È il finale, però, il luogo forse più importante di questa breve e densa poesia:
«Perduto, smarrito, ai quattro venti se n’è volato.
Mi stupisco io stessa del poco di me che è restato:
una persona singola per ora del genere umano,
che ha perso solo ieri l’ombrello sul treno.»
Nell’originale, il testo dice: «una persona singola del genere momentaneamente umano». Szymborska sa che l’essere umano è momentaneo, provvisorio. La prospettiva della poetessa ricorda quella di Caeiro che così si rivolge a un uccello:
«passa e insegnami a passare.»
La poesia della Szymborska dimostra che, attraverso la riflessione sulla natura, è proprio l’uomo a venire illuminato. Così, quando definisce la scimmia “uboga krewna”, una parente povera (di mondo?), la Szymborska finge di parlare del primate, ma in fondo parla di noi, che vi siamo imparentati. La poesia sulla cipolla non è solo una poesia sulla cipolla, ma soprattutto sulla distanza che esiste tra noi e tale oggetto di natura. Proprio nel confronto con il mondo naturale, il pensiero poetante della Szymborska ci ricorda da dove veniamo, quello che ancora in parte siamo e la sua provvisorietà.

Istruzioni:
• a. Rispondi a queste domande sul brano su Szymborska, una per riga:
(i) Che cosa ha perso ieri sul treno la persona di cui parla il finale della poesia?
(ii) Con quale espressione polacca Szymborska definisce la scimmia?
(iii) A quale autore viene accostata la prospettiva della poetessa?
• b. Traduci in inglese questa frase del brano su Szymborska: "Szymborska sa che l’essere umano è momentaneo, provvisorio."
• c. Cita dal brano su Szymborska il passo che comincia con "Nell’originale, il testo" e prosegue fino a "la sua provvisorietà.".

Materiale di partenza:

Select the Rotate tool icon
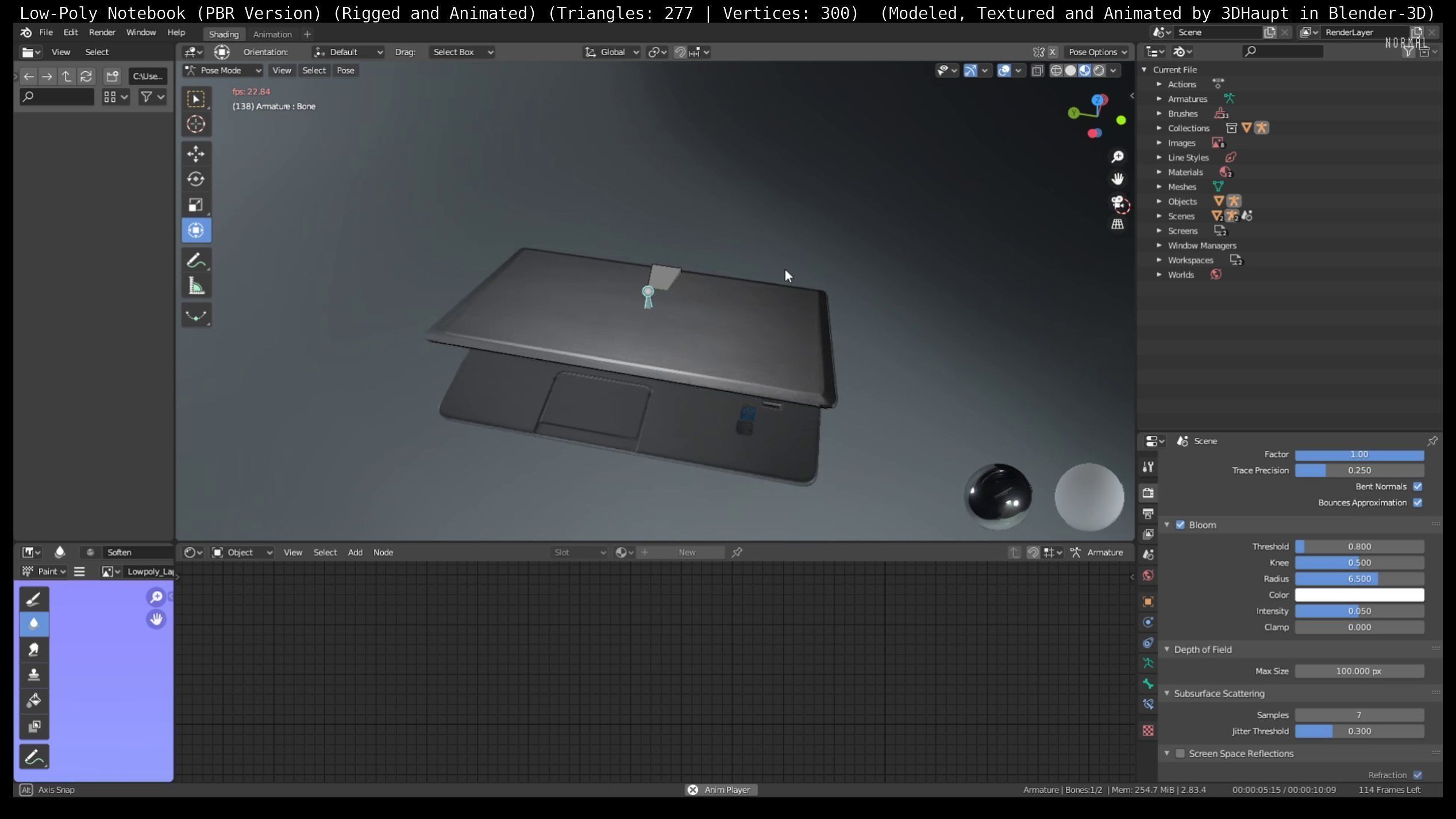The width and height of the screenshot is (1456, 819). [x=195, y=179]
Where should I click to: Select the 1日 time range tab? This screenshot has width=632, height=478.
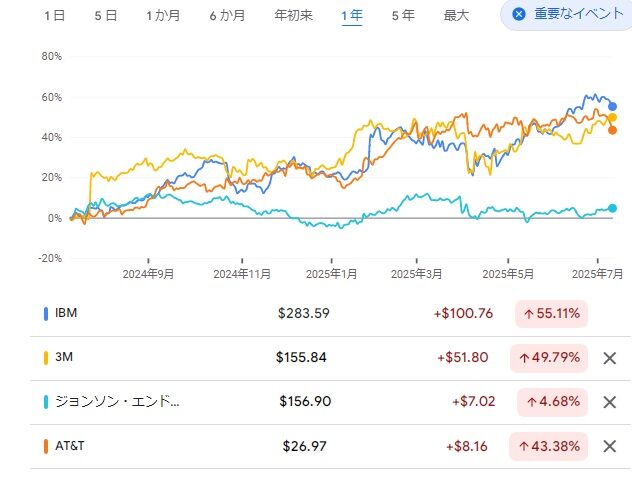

Risposte:
• a.
(i) L'ombrello.
(ii) "uboga krewna", cioè una parente povera.
(iii) A Caeiro.

• b. Szymborska knows that the human being is momentary, provisional.

• c.
Nell’originale, il testo dice: «una persona singola del genere momentaneamente umano». Szymborska sa che l’essere umano è momentaneo, provvisorio. La prospettiva della poetessa ricorda quella di Caeiro che così si rivolge a un uccello:
«passa e insegnami a passare.»
La poesia della Szymborska dimostra che, attraverso la riflessione sulla natura, è proprio l’uomo a venire illuminato. Così, quando definisce la scimmia “uboga krewna”, una parente povera (di mondo?), la Szymborska finge di parlare del primate, ma in fondo parla di noi, che vi siamo imparentati. La poesia sulla cipolla non è solo una poesia sulla cipolla, ma soprattutto sulla distanza che esiste tra noi e tale oggetto di natura. Proprio nel confronto con il mondo naturale, il pensiero poetante della Szymborska ci ricorda da dove veniamo, quello che ancora in parte siamo e la sua provvisorietà.